Much of the apparent intelligence of creatures' behaviour is due to their interaction with a complex environment, and the environment of social creatures includes others. So maybe intelligence, including human intelligence, is due mainly to interactions with those others, rather than purely internal cognitive processes?
This is the authors' thesis, leisurely and discursively expounded from two directions. Firstly, they explain various models and experiments of human intelligence and social psychology that demonstrate how important are interactions with others. Much of that interaction seems to involve learning from (copying) successful observed behaviours. So they take a second direction of using simple computer simulations to demonstrate this -- based on the "swarm algorithm". This is motivated also by flocking algorithms that show how complex and lifelike behaviour patterns can emerge from application of a few very simple rules: each particle in the swarm looks to its "neighbours", and moves towards the "better" ones. In addition to being a simple simulation of social intelligence, the swarm algorithm is also very successful at solving computationally hard problems -- where "better" is some externally-imposed fitness function to be optimised. Unlike the "flocking boids" style simulations, the identity of the neighbours are fixed -- the particles swarm around only in problem space, and look to a fixed topology of neighbours. This makes things a little easier to compute, as the algorithm doesn't have to search through the population to discover who is "closest", and allows a topologically nearby neighbour to be far away in problem space, with the possibility of it having found a much better solution. It also makes the algorithm look like a kind of cellular automaton.

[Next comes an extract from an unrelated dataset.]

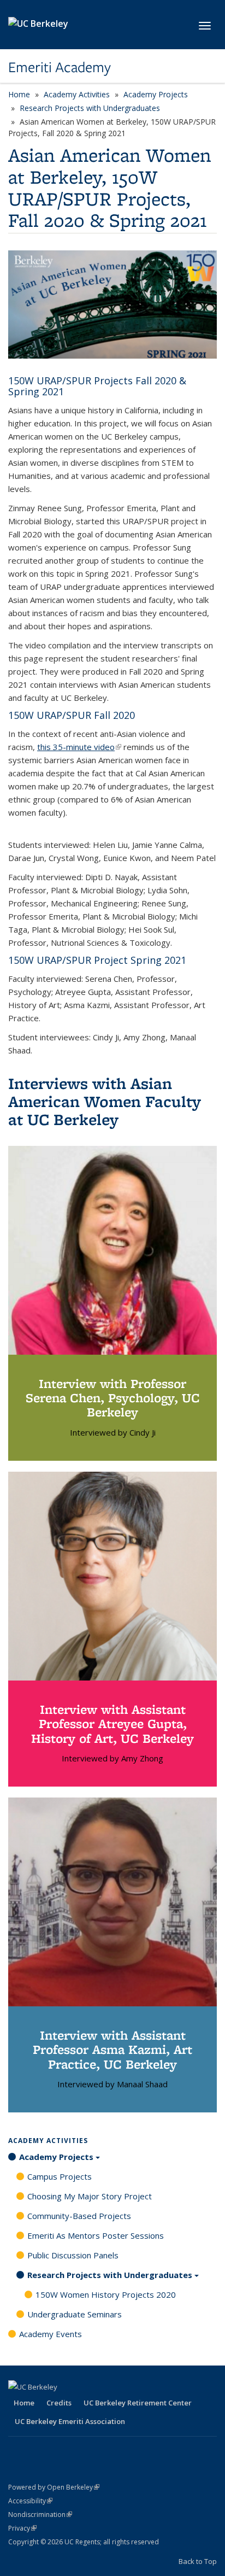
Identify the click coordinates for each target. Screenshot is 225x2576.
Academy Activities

This is all very interesting indeed, but does leave a slight feeling of incompleteness. On the one hand, we have all the fascinating discussion of human social interactions (and what about the octopus? it is rated as highly intelligent from its problem solving abilities, yet it is not a social creature), and on the other we have an incredibly simple algorithm used to optimise difficult functions. The two stories don't quite seem to meet in the middle. (Although, to be fair, the authors do note this is still early days in the development of the swarm algorithm, and that it is also a relatively small development of evolutionary algorithms.)
I was surprised, after the analogy with enormous "swarms" of insects, birds, fish, and so having a mental picture of thousands of particles, to discover quite late on that the algorithm tends to use population sizes of around 50. There is not much discussion of the effect of population size, so I don't know whether higher population sizes converge faster, but not fast enough to be computationally advantageous, or whether they converge slower, maybe because mob effects discourage further explorations? In either case, I merely note that the natural maximum size of effective human groups appears to be around 50-100. (This is probably not significant -- the 50 for human groups comes from the amount of networking we seem to be able to handle, yet the topology of the swarms is usually a ring, with a neighbourhood of three, and any influence from further afield being indirect. But it's a fun coincidence.)
So, there's lots here to think about, a nice new optimising algorithm to play with, and further information and code available on the Web.